_WORK ITEM_: Would you return every entry below without a single difference?

>>>

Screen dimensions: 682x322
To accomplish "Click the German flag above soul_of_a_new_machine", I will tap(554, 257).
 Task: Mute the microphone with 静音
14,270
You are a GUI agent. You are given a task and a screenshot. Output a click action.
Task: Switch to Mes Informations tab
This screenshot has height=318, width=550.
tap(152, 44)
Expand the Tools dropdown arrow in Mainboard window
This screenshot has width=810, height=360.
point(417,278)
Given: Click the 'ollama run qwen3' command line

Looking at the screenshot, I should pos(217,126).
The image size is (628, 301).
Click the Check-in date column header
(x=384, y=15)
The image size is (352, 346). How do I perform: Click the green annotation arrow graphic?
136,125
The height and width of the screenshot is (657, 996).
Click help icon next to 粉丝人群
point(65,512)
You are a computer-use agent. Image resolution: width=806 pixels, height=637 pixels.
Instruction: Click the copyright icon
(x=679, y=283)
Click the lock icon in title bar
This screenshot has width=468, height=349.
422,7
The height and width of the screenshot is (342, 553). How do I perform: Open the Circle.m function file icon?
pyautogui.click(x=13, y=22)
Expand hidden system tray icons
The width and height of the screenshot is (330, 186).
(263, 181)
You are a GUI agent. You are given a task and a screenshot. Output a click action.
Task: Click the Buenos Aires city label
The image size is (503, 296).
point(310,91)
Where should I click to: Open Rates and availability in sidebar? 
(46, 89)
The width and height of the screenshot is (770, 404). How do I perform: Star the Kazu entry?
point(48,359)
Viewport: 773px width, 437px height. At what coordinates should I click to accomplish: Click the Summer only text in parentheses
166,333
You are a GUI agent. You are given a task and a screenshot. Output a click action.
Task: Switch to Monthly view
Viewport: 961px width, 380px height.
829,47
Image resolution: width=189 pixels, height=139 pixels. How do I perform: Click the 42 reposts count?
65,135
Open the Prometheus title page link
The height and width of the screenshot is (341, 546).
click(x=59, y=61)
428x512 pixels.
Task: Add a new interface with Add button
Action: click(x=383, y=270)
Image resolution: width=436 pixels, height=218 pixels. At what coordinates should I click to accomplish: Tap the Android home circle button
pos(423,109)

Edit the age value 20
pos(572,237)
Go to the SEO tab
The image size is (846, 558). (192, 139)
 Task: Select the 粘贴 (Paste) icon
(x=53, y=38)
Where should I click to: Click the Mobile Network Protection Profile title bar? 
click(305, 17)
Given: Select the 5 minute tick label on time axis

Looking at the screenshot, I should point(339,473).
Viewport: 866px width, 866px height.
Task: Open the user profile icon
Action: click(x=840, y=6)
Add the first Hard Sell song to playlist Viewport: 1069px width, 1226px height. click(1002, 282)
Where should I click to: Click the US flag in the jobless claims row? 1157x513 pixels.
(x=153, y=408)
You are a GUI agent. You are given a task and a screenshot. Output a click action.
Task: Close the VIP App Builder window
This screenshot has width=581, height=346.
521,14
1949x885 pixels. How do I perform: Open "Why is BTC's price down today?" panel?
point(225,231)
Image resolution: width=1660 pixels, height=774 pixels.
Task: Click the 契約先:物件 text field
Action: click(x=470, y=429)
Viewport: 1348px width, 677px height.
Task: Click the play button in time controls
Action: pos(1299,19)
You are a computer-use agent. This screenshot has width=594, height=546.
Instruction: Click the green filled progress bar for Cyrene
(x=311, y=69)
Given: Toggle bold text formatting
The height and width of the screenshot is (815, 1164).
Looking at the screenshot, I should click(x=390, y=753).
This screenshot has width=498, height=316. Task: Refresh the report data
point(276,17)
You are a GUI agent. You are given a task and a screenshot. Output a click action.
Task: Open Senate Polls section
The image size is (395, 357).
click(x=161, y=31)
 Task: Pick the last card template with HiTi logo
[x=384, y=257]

<<<

_RESULT OF THE EXERCISE_:
Screen dimensions: 682x322
To accomplish "Click the German flag above soul_of_a_new_machine", I will tap(554, 257).
 Task: Mute the microphone with 静音
14,270
You are a GUI agent. You are given a task and a screenshot. Output a click action.
Task: Switch to Mes Informations tab
This screenshot has height=318, width=550.
tap(152, 44)
Expand the Tools dropdown arrow in Mainboard window
This screenshot has width=810, height=360.
point(417,278)
Given: Click the 'ollama run qwen3' command line

Looking at the screenshot, I should pos(217,126).
The image size is (628, 301).
Click the Check-in date column header
(x=384, y=15)
The image size is (352, 346). How do I perform: Click the green annotation arrow graphic?
136,125
The height and width of the screenshot is (657, 996).
Click help icon next to 粉丝人群
point(65,512)
You are a computer-use agent. Image resolution: width=806 pixels, height=637 pixels.
Instruction: Click the copyright icon
(x=679, y=283)
Click the lock icon in title bar
This screenshot has width=468, height=349.
422,7
The height and width of the screenshot is (342, 553). How do I perform: Open the Circle.m function file icon?
pyautogui.click(x=13, y=22)
Expand hidden system tray icons
The width and height of the screenshot is (330, 186).
(263, 181)
You are a GUI agent. You are given a task and a screenshot. Output a click action.
Task: Click the Buenos Aires city label
The image size is (503, 296).
point(310,91)
Where should I click to: Open Rates and availability in sidebar? 
(46, 89)
The width and height of the screenshot is (770, 404). How do I perform: Star the Kazu entry?
point(48,359)
Viewport: 773px width, 437px height. At what coordinates should I click to accomplish: Click the Summer only text in parentheses
166,333
You are a GUI agent. You are given a task and a screenshot. Output a click action.
Task: Switch to Monthly view
Viewport: 961px width, 380px height.
829,47
Image resolution: width=189 pixels, height=139 pixels. How do I perform: Click the 42 reposts count?
65,135
Open the Prometheus title page link
The height and width of the screenshot is (341, 546).
click(x=59, y=61)
428x512 pixels.
Task: Add a new interface with Add button
Action: click(x=383, y=270)
Image resolution: width=436 pixels, height=218 pixels. At what coordinates should I click to accomplish: Tap the Android home circle button
pos(423,109)

Edit the age value 20
pos(572,237)
Go to the SEO tab
The image size is (846, 558). (192, 139)
 Task: Select the 粘贴 (Paste) icon
(x=53, y=38)
Where should I click to: Click the Mobile Network Protection Profile title bar? 
click(305, 17)
Given: Select the 5 minute tick label on time axis

Looking at the screenshot, I should point(339,473).
Viewport: 866px width, 866px height.
Task: Open the user profile icon
Action: click(x=840, y=6)
Add the first Hard Sell song to playlist Viewport: 1069px width, 1226px height. click(1002, 282)
Where should I click to: Click the US flag in the jobless claims row? 1157x513 pixels.
(x=153, y=408)
You are a GUI agent. You are given a task and a screenshot. Output a click action.
Task: Close the VIP App Builder window
This screenshot has width=581, height=346.
521,14
1949x885 pixels. How do I perform: Open "Why is BTC's price down today?" panel?
point(225,231)
Image resolution: width=1660 pixels, height=774 pixels.
Task: Click the 契約先:物件 text field
Action: click(x=470, y=429)
Viewport: 1348px width, 677px height.
Task: Click the play button in time controls
Action: pos(1299,19)
You are a computer-use agent. This screenshot has width=594, height=546.
Instruction: Click the green filled progress bar for Cyrene
(x=311, y=69)
Given: Toggle bold text formatting
The height and width of the screenshot is (815, 1164).
Looking at the screenshot, I should click(x=390, y=753).
This screenshot has width=498, height=316. Task: Refresh the report data
point(276,17)
You are a GUI agent. You are given a task and a screenshot. Output a click action.
Task: Open Senate Polls section
The image size is (395, 357).
click(x=161, y=31)
 Task: Pick the last card template with HiTi logo
[x=384, y=257]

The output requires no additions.